This type of contract is often used when the scope of work or the exact costs are difficult to estimate accurately at the outset, such as for highly customized projects, emergency repairs, or innovative research and development.
Example 1: Custom Home Construction
Imagine a couple commissioning an architecturally complex, custom-built home. Due to the unique design, specialized materials, and potential for unforeseen challenges during construction, the exact costs of labor and materials are difficult to predict precisely at the start. The couple enters into a cost-plus contract with a builder. The agreement states that the builder will meticulously track and provide receipts for all expenses, including materials, subcontractor fees, permits, and labor hours. On top of these documented costs, the builder will add a fixed fee of $150,000 as their profit and overhead.
How it illustrates the term: This is a cost-plus contract because the final price the couple pays is the sum of the builder's actual, verified expenses (the "cost") *plus* the agreed-upon fixed profit margin of $150,000 (the "plus"). This structure ensures the builder is compensated for all their efforts and expenses, even if costs fluctuate, while the couple gets their unique home built to specification.
Example 2: Specialized Software Development
A technology startup needs to develop a groundbreaking new software platform, but the exact technical challenges and the number of development hours required are uncertain. The project's scope might evolve significantly as new features are conceptualized and tested. The startup hires a software development firm under a cost-plus contract. The firm agrees to bill for all developer hours at a specified hourly rate, plus the cost of any necessary third-party software licenses or cloud computing services. Additionally, the firm will add a 20% markup on these total costs as their profit.
How it illustrates the term: This scenario exemplifies a cost-plus contract because the startup pays for the development firm's direct expenses (developer salaries, software licenses, cloud services) *plus* an additional 20% of those costs as the firm's profit. This arrangement provides flexibility for the project's evolving scope and duration, ensuring the firm is fairly compensated for its actual efforts and resources without having to absorb unforeseen expenses.

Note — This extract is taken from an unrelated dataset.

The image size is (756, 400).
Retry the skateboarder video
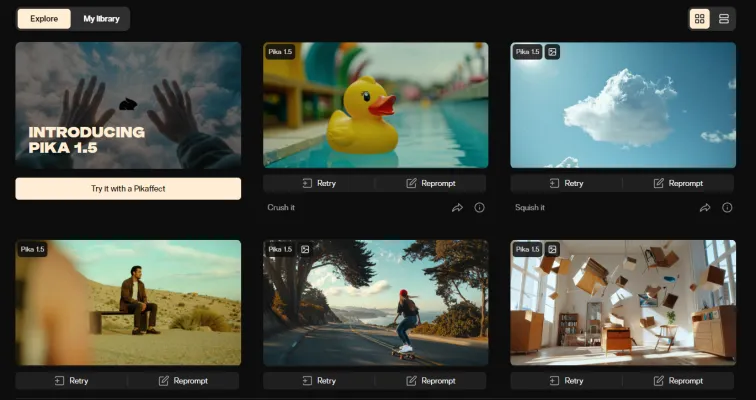coord(319,381)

Example 3: Emergency Infrastructure Repair
Following a severe hurricane, a coastal city needs urgent repairs to a damaged municipal pier. The full extent of the underwater structural damage is not immediately clear, and specialized materials and equipment might be difficult to source quickly, leading to unpredictable costs. The city contracts with an engineering and construction company on a cost-plus basis. The company agrees to document all expenses for labor, materials, equipment rental, and subcontractor services. On top of these verified costs, the company will receive a 12% profit margin.
How it illustrates the term: This is a cost-plus contract because the city agrees to pay for all the construction company's actual, documented expenses for the emergency repair work (the "cost") *plus* an additional 12% of those costs as the company's profit (the "plus"). This structure is often used in emergencies when time is critical and precise upfront cost estimation is impossible, ensuring the company is incentivized to begin work immediately without fear of absorbing unforeseen expenses.
Simple Definition
A cost-plus contract is an agreement where one party (the contractor) is reimbursed for all allowable expenses incurred in performing the work, plus an additional amount or percentage for profit. This means the final price is not fixed at the outset but is determined by the actual costs of the project.